Just wanted to say hello and introduce myself. I spent a lot of time on mothering a few years back, but haven't really been on here much at all in the past few years.
My 14 month old son was diagnosed with xeroderma pigmentosum in April 2012. Short version- it is a rare genetic disorder (about 1000 people in the world with it). It is in the category of DNA repair disorders. Acutely, sun exposure causes severe burns (half an hour of sunlight late in the afternoon gave him 2nd degree burns over 18 percent of his body and put him in the hospital for 5 days), and long term, all damage caused by UV is permanent, giving him a 10,000 increased risk of some forms of skin cancer, and 1000 increased risk of some other forms of cancer. With his specific type of XP, he also has a 50% chance of neurological deterioration that can be anywhere from learning disabilities or ataxia to death, and can start anytime from infancy to adulthood.
(For more info his website is www.pacificnights.org )

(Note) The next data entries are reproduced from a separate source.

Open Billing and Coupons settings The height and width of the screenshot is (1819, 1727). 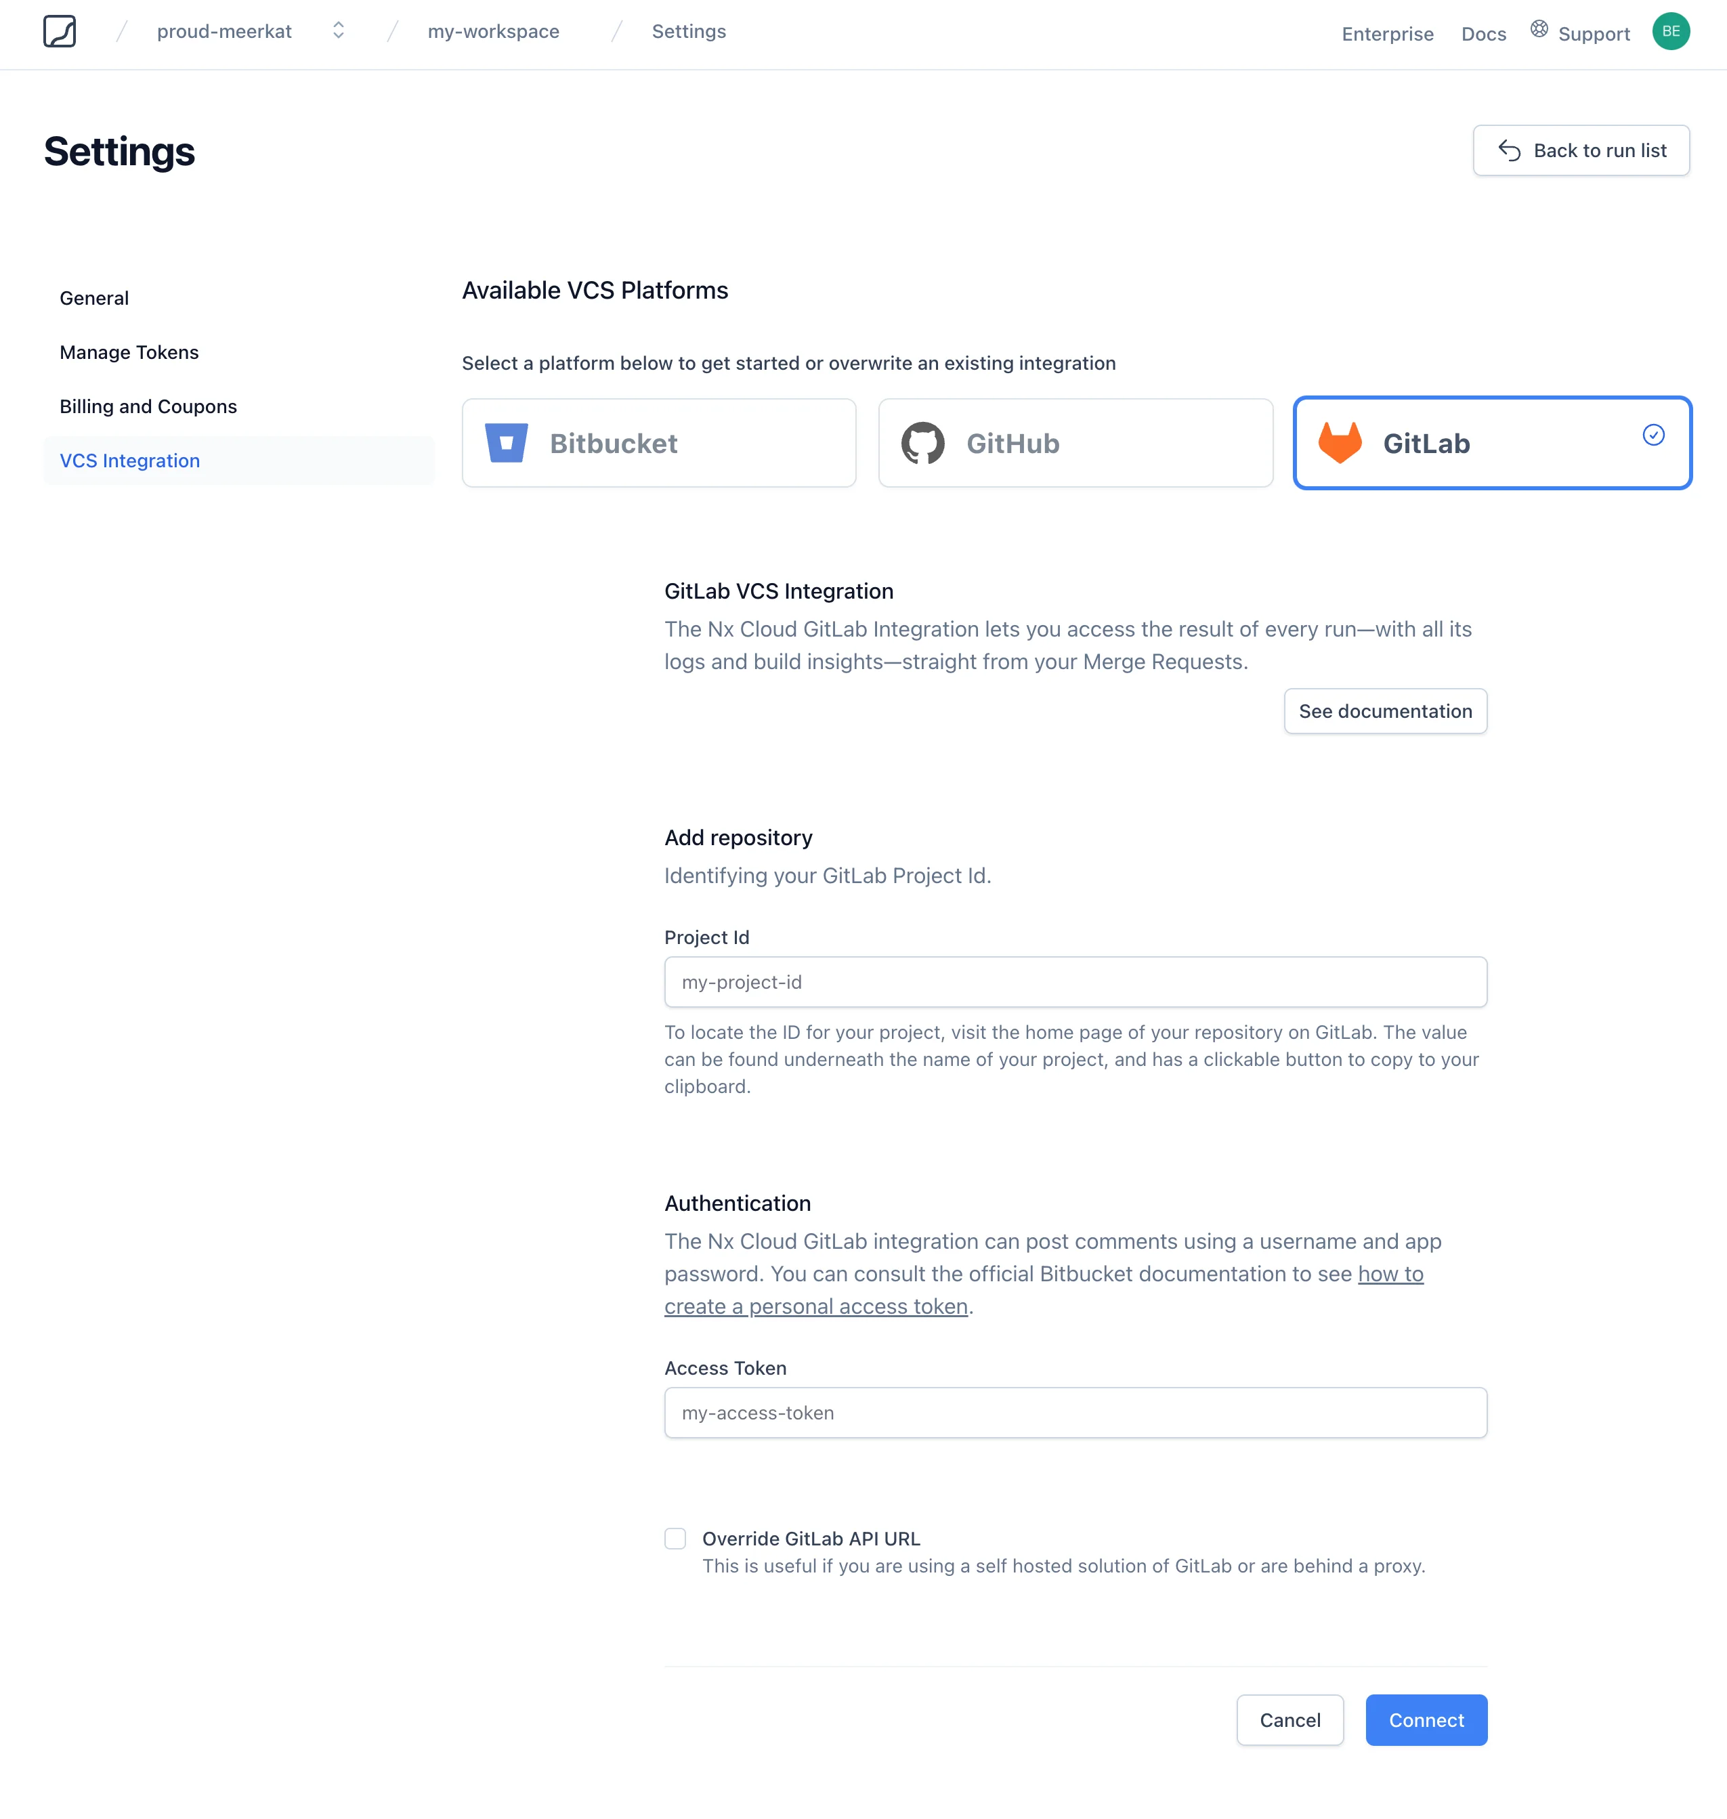147,406
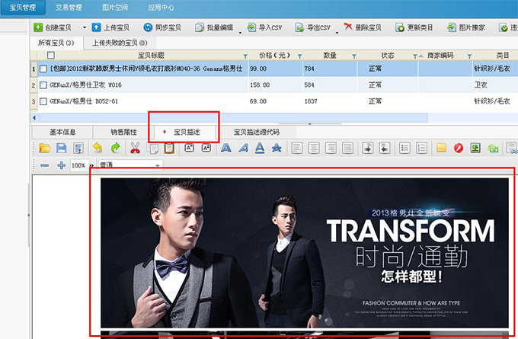This screenshot has width=518, height=339.
Task: Check the box for GENanX 格男仕 B052-61
Action: (43, 101)
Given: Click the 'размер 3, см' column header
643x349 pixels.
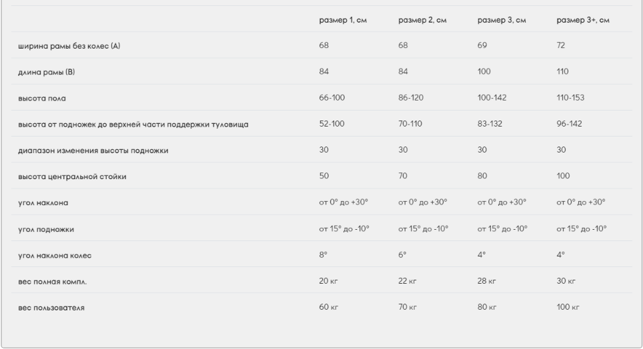Looking at the screenshot, I should coord(501,19).
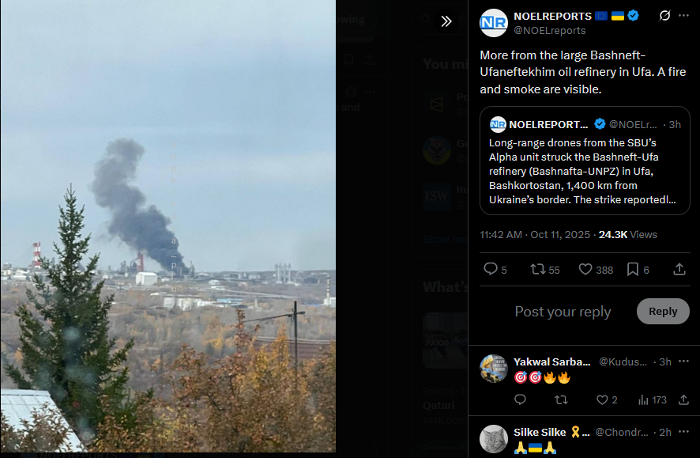Open the more options menu on main post
Screen dimensions: 700x458
pos(683,16)
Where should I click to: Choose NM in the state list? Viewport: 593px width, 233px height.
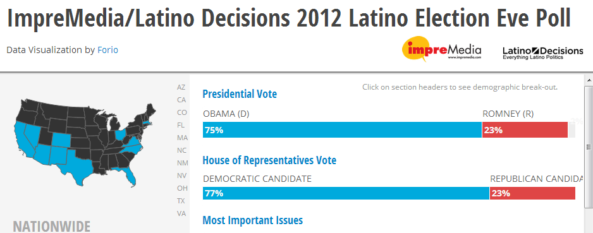[182, 163]
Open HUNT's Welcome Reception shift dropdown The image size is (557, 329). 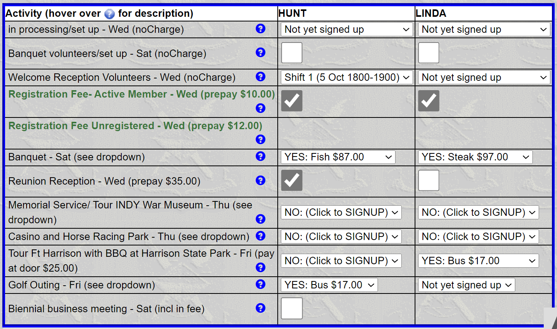click(347, 77)
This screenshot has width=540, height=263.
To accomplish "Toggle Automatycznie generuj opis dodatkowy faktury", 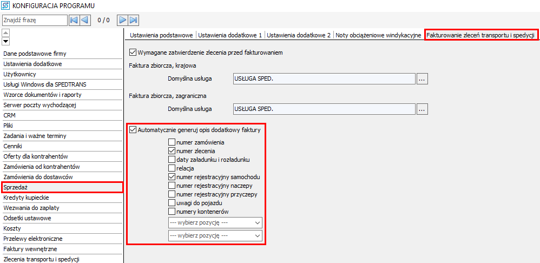I will coord(133,130).
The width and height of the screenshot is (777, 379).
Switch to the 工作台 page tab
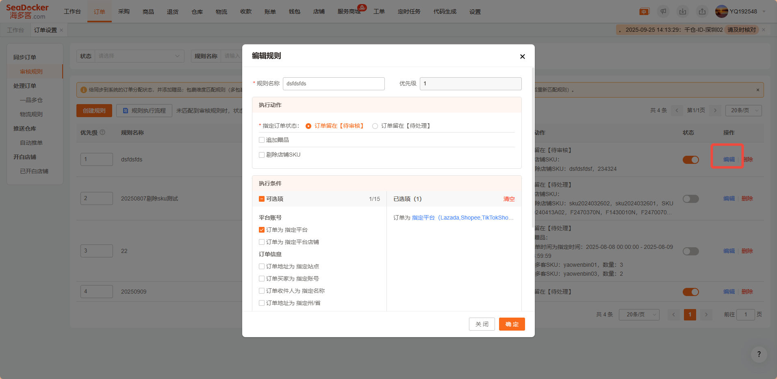coord(15,30)
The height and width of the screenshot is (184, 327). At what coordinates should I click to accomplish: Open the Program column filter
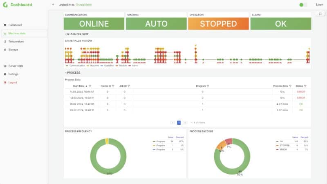coord(208,86)
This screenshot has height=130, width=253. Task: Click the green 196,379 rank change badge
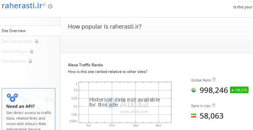pos(239,90)
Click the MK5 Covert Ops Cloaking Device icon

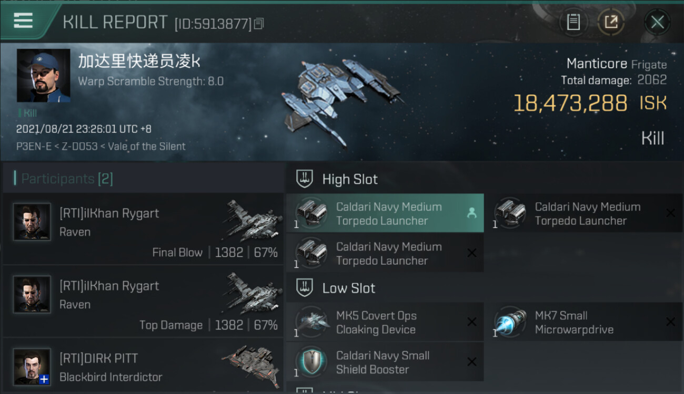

It's a pretty isolating disease, since most public places aren't safe for him (fluorescent and halogen lights also give off UV, in addition to sunlight). I used to do the online forums thing a lot and found friendship. I'm back in the state I grew up in right now (and had sworn I would never live in again) due to a complicated custody battle that I don't feel comfortable posting about publicly, and I think making some new connections, especially with people who can understand at least some of the challenges of kids with special needs, would be really good for me.